The best form of marketing is all about how close it is to you and how it reacts to you and gives you what you need, not what they need you to do. Long-distance relationships are hard to do.
Consider some of these forms of marketing:
TV and radio – thousands of miles to dozens with Satellite or broadcast from a tower. Shotgun approach to marketing but with advertising as well as TV shows and their content. Barely knows anything about you, they can’t react to you. Tethered to JNLR figures. The online equivalent is a website, the plain old brochureware type sites, splash page or no.
Billboards – Big large posters hundreds of yards away. Can know a little more about you due to your location and from rough surveys. Still doesn’t know a lot about you, not age, gender or interests. “Works in financial district”, oh great. The online equivalent are banner ads (thus the name).
Guy with sign in town – Local but broadcast
50 feet to three feet away. Holds the sign announcing what they do. Don’t know you, don’t make effort to know you. The online equivalent is a website, maybe these are banner ads that guess stuff based on your IP address. These are people announcing crap on their Twitter profile that use it as a one way method to get news out there. While they’re in your local area like the town or twitter, they’re not actively contributing.
Chugger marketing
It’s personal. Some of the nasty creatures put their hand out which many people instinctively respond to by matching it. Then they grasp on and try to sell. These are the people who are conferenes put their hand up to ask a question and instead promote the work they’ve done. “I’ve found when I did X work for a client that”. Online these are the people that respond on mailing lists, LinkedIn, blog comments and Twitter whoring their stuff and not actually giving a damn if they are relevant or not to you. (Pic above from Lette)

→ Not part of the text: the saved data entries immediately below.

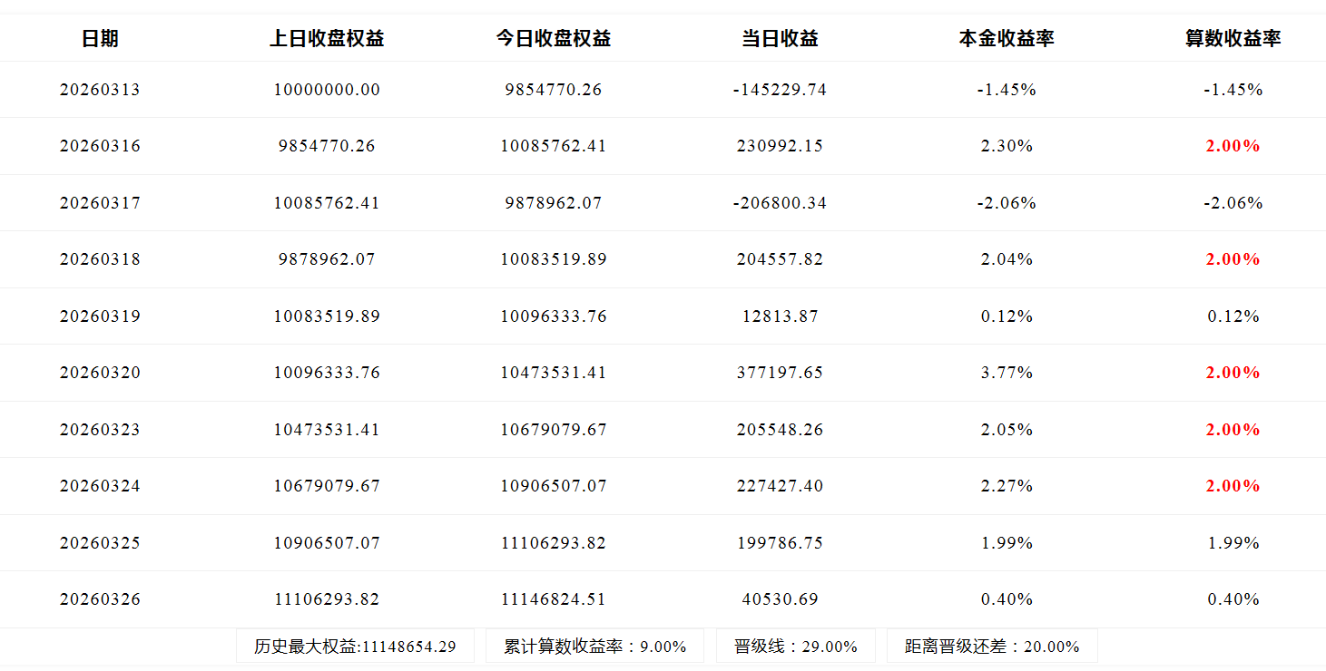This screenshot has width=1326, height=671.
Task: Select the date cell 20260313
Action: click(x=100, y=90)
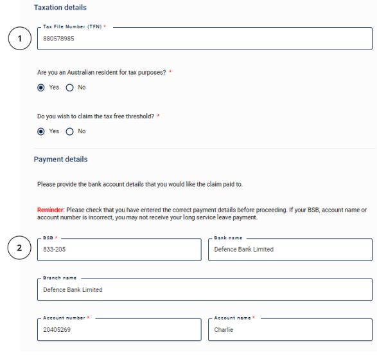Click the BSB input field
The width and height of the screenshot is (377, 357).
point(119,250)
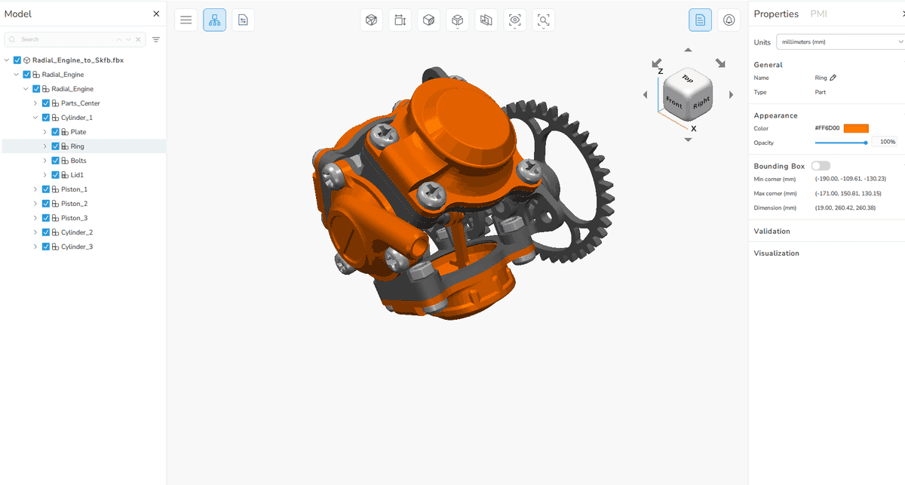Open the section plane tool

click(428, 20)
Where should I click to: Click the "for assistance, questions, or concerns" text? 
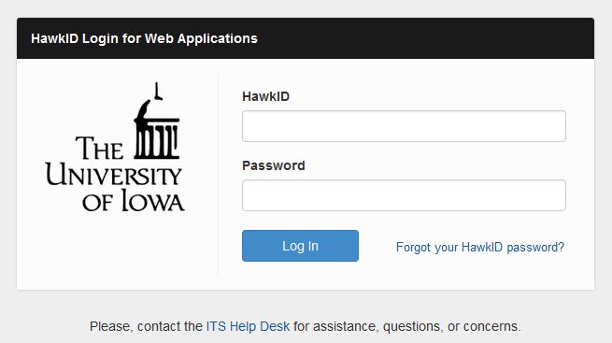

Photo owned by markhillary (cc)
Bookstore Recommendations
Did you ever notice the personal recommendations from Waterstone’s staff on little cards on the bookshelves? A person recommending something to you. It has a little more power than just a “buy this book” type card. The online equivalent is a blog of a business recommending products or highlighting a recent product. Amazon tries to do it but it’s automated, cold and misfires a lot.
Online Reactive Marketing:
Google Adwords are a good example of designing ads based on what you want. You tell Google what you want when you enter a search term and Google spits it back to you in the results but it also acts as a guide to commercial companies that want your attention. It in a way reminds me of the very competitive restaurants you walk past in various holiday resorts. You go down the streets hunting for food and the salespeople try and sell you the restaurant’s charms.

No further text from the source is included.